使用 Cloud Composer 启动 Dataflow 流水线

Cloud Composer 1 | Cloud Composer 2

本页面介绍如何使用 DataflowTemplateOperator 从 Cloud Composer 启动 Dataflow 流水线。Cloud Storage Text to BigQuery 流水线是一种批处理流水线,可用于上传 Cloud Storage 中存储的文本文件,使用您提供的 JavaScript 用户定义函数 (UDF) 转换这些文件,然后将结果输出到 BigQuery。
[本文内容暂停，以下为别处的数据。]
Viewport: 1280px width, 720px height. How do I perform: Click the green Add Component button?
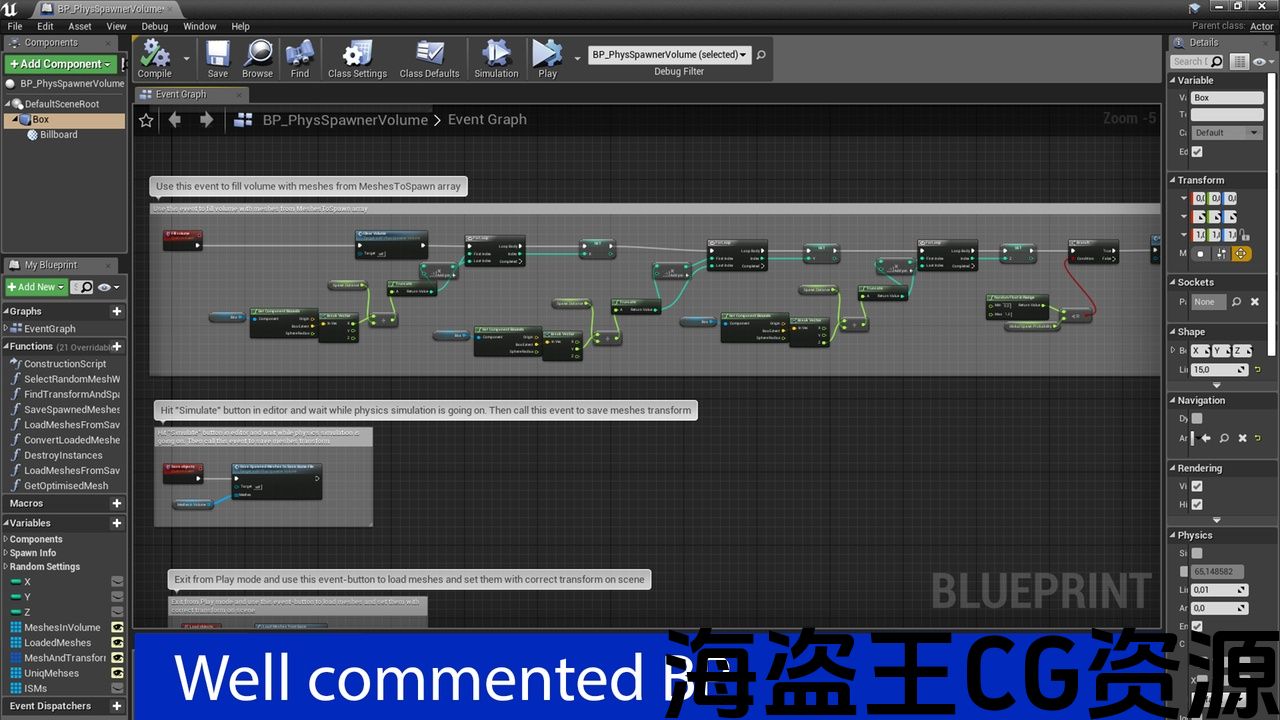click(60, 64)
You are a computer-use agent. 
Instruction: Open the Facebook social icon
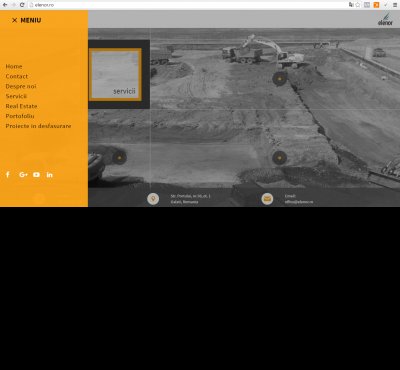click(x=8, y=175)
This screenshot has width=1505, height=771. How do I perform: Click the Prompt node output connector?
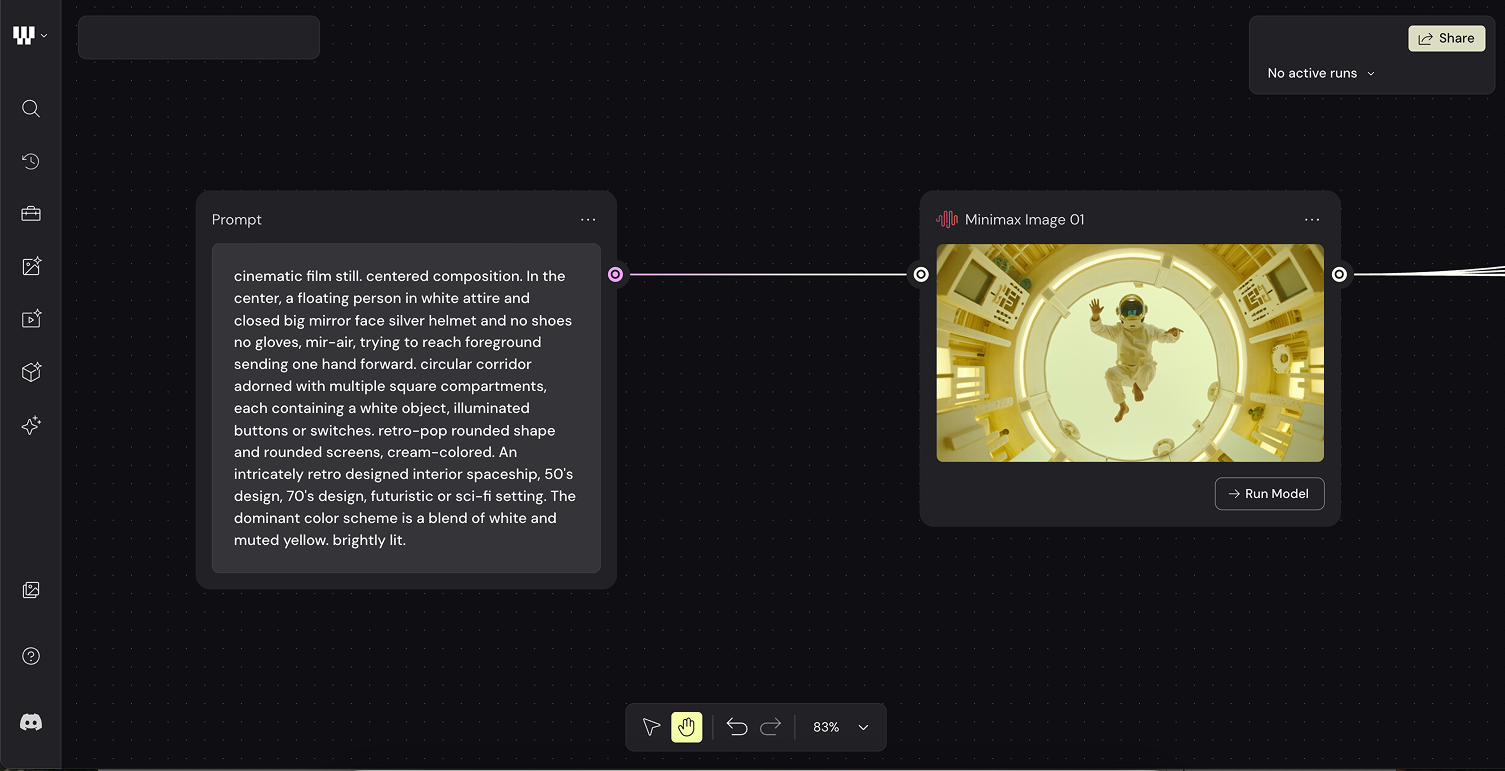[616, 274]
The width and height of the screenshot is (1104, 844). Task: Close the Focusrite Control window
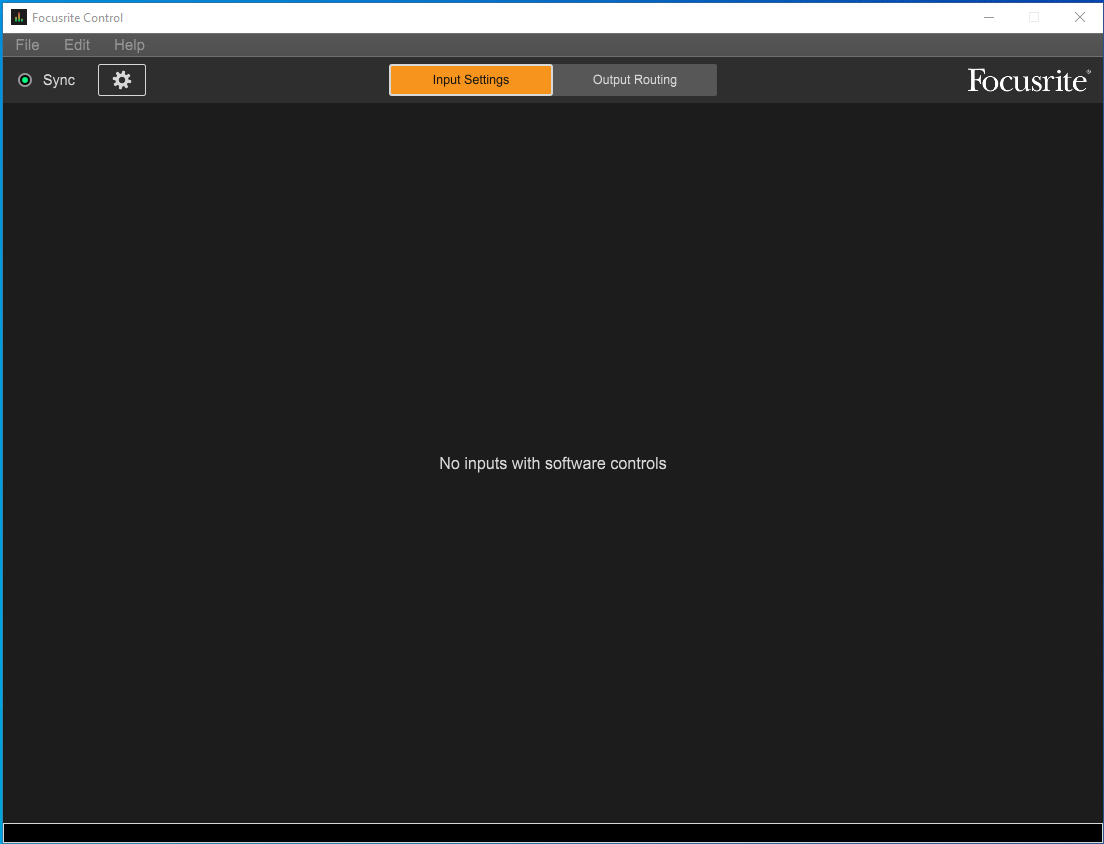(x=1080, y=17)
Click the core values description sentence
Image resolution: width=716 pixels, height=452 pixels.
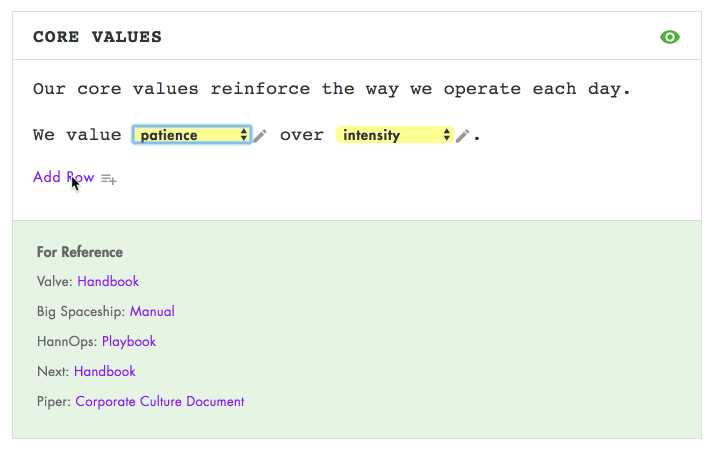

系统会将用户定义的函数、输入文件和 JSON 架构上传到 Cloud Storage 存储桶。引用这些文件的 DAG 将启动 Dataflow 批处理流水线,会将用户定义的函数和 JSON 架构文件应用于输入文件。之后,此内容会上传到 BigQuery 表

概览

  • 在启动工作流之前,您需要创建以下实体:

    • 来自空数据集的空 BigQuery 表,其中包含以下信息列:locationaverage_temperaturemonth 以及可选的 inches_of_rainis_currentlatest_measurement

    • 一个 JSON 文件,用于将 .txt 文件中的数据标准化为 BigQuery 表架构的正确格式。JSON 对象将包含一个 BigQuery Schema 数组,其中每个对象都将包含列名称、输入类型以及它是否为必填字段。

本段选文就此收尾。